| Supplied data |
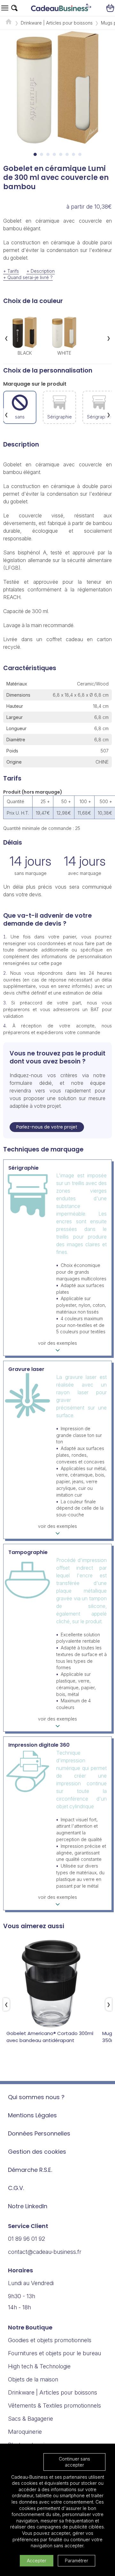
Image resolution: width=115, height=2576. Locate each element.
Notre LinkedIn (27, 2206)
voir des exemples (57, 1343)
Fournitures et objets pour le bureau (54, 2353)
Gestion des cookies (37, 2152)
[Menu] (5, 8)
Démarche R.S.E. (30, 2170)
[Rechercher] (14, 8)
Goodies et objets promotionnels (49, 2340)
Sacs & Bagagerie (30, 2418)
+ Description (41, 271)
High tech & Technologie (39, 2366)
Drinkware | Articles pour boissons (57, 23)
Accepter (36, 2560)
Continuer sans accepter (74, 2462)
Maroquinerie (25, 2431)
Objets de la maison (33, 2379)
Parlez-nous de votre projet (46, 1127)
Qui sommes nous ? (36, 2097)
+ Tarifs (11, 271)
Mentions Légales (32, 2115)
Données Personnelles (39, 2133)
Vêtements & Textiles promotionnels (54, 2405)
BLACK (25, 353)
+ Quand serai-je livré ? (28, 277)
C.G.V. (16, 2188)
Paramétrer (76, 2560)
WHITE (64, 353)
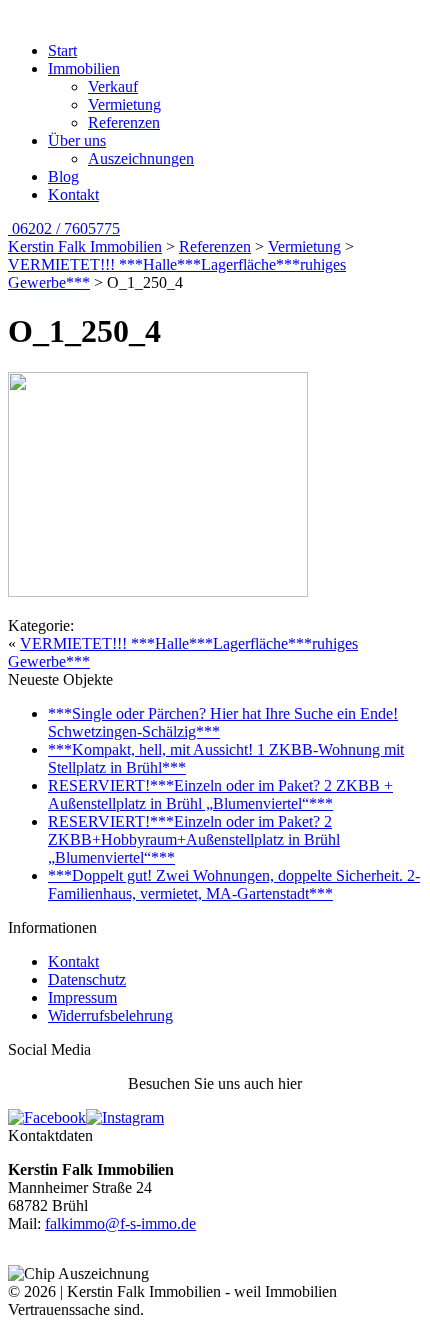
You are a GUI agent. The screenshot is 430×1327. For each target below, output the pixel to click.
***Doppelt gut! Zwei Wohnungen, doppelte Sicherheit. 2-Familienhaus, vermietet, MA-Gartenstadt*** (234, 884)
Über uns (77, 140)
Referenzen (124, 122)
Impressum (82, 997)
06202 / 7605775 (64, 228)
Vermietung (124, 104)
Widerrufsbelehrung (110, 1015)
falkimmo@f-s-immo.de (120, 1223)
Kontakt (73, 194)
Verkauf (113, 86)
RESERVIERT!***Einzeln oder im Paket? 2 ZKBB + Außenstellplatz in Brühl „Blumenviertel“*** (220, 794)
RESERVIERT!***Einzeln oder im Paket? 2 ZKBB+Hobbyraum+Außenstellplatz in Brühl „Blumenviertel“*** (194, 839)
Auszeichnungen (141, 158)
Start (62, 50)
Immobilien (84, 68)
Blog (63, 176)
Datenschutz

| Exercise prompt |
There is one span to return: the line holding "Kontakt (73, 194)" and every line after it through the end of the listing above; please give it exactly and add nothing.

| Problem solution |
Kontakt (73, 194)
Verkauf (113, 86)
RESERVIERT!***Einzeln oder im Paket? 2 ZKBB + Außenstellplatz in Brühl „Blumenviertel“*** (220, 794)
RESERVIERT!***Einzeln oder im Paket? 2 ZKBB+Hobbyraum+Außenstellplatz in Brühl „Blumenviertel“*** (194, 839)
Auszeichnungen (141, 158)
Start (62, 50)
Immobilien (84, 68)
Blog (63, 176)
Datenschutz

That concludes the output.